Record prices for ivory are fueling a sharp increase in poachers killing elephants, even those in protected areas, conservation groups warned Wednesday — the same day that Kenyan President Mwai Kibaki burned five tons of confiscated ivory to highlight the problem.

"We wish to firmly demonstrate to the world our determination to eliminate all forms of illegal trade in ivory," Kibaki told the crowd, before lighting the 335 tusks. "Poachers and illegal trades in ivory must know that their days are numbered."

"Let the fire shine a spotlight on this growing crisis and motivate us to take action against the bloody ivory trade," Shelley Waterland of the Born Free Foundation said in a statement. "No more sales of stockpiled ivory; no more tusks sold for a staggering $1,500 a kilo (2.2 pounds); no more rangers and wardens killed by poachers trying to protect wild elephants; no more ivory orphans."

"Right now there's been a flare-up in illegal killings that we haven't seen in 20 years," added Iain Douglas-Hamilton, founder of Save the Elephants, as he watched the pile burn. "Over the past two and half years the price of ivory has gone up crazily, evidently fuelled by demand from the far east." 

With the price of ivory doubling in just two years, the killing last week of a matriarch elephant named Khadija added to the urgency raised by activists.

Slaughtered near Kenya's Samburu National Reserve, Khadija left eight orphans — "a story that is becoming way too familiar in northern Kenya," Save the Elephants said in a statement.

"Ironically, Khadija had been treated two weeks earlier for bullet wounds and had survived the attack," the group added. "This time, she died as she hobbled near the river, with four fresh bullets in her body.
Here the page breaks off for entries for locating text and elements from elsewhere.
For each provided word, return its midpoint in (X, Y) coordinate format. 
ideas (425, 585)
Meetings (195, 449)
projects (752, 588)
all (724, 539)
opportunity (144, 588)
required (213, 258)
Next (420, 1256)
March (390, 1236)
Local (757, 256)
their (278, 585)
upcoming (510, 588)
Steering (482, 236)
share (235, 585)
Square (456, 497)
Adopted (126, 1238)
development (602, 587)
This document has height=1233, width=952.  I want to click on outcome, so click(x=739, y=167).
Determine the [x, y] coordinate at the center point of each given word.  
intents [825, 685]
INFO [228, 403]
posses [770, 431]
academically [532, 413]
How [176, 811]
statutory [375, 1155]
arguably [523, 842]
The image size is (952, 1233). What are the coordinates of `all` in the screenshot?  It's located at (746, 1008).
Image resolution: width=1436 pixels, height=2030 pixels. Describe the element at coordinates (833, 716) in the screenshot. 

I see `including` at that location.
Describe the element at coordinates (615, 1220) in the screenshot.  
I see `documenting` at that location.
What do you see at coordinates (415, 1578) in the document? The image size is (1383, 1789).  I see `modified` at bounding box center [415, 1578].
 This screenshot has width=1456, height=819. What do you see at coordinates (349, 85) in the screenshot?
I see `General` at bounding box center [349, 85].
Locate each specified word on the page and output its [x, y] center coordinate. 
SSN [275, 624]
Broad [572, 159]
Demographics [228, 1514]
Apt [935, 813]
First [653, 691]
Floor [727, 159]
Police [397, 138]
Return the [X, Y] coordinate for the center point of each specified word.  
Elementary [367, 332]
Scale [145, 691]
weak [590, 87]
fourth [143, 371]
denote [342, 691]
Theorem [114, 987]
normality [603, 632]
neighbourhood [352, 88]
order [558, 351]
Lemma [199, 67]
By midnight, under the full moon, her tusks had been cut out and the
(radio) collar she was wearing had been destroyed and buried in the sand."

Khadija, the last surviving matriarch of the Swahili Ladies in Samburu before her death.
Khadija, the last surviving matriarch of the Swahili Ladies in Samburu before her death.savetheelephants.org

Poaching in and around Samburu is so severe that the entire population is threatened. "The
number of mature males has consistently declined and mortality has impacted over half of the
family units," Save the Elephants stated. "Fourteen percent of the social groups do not contain a breeding female over the age of 25 years and are comprised of multiple orphan calves. With many of the large bulls poached, the elephant population is now so skewed that 70 percent of the population is female."

"Samburu has been a success story where elephants have been recovering from the excessive poaching of the 1970s and 1980s right up until 2008," said Douglas-Hamilton. "It has been one of Africa's few safe havens for elephants thanks to" enforcement by the Kenya Wildlife Service. "However, the new poaching spike, driven by new demand, is threatening one of the most peaceful elephant populations in Africa with highly habituated, trusting animals."

Save the Elephants placed some of the blame on Kenya itself. "Unfortunately, whenever an arrest is made, the sentence carried out by the Kenyan government tends to be minimal and poachers are often back 'in the bush' within 48 hours," it stated.

Born Free estimates that 35,000 elephants are killed each year for their ivory across Africa, some 15 percent of the total population.

Activists say a 1989 ban on trading ivory is no longer effective because of loopholes.

"Poaching is now so bad because that life-saving ban has been eroded by 'one-off' sales and the development of trading mechanisms, both of which send entirely the wrong message to poaching networks and the organized crime syndicates that operate them," said Waterland.

Born Free urged regulators to reimpose a full trading ban and "withdraw 'approved ivory trading nation' status from China and Japan," nations that receive illegal ivory shipments for use in carvings and traditional medicines.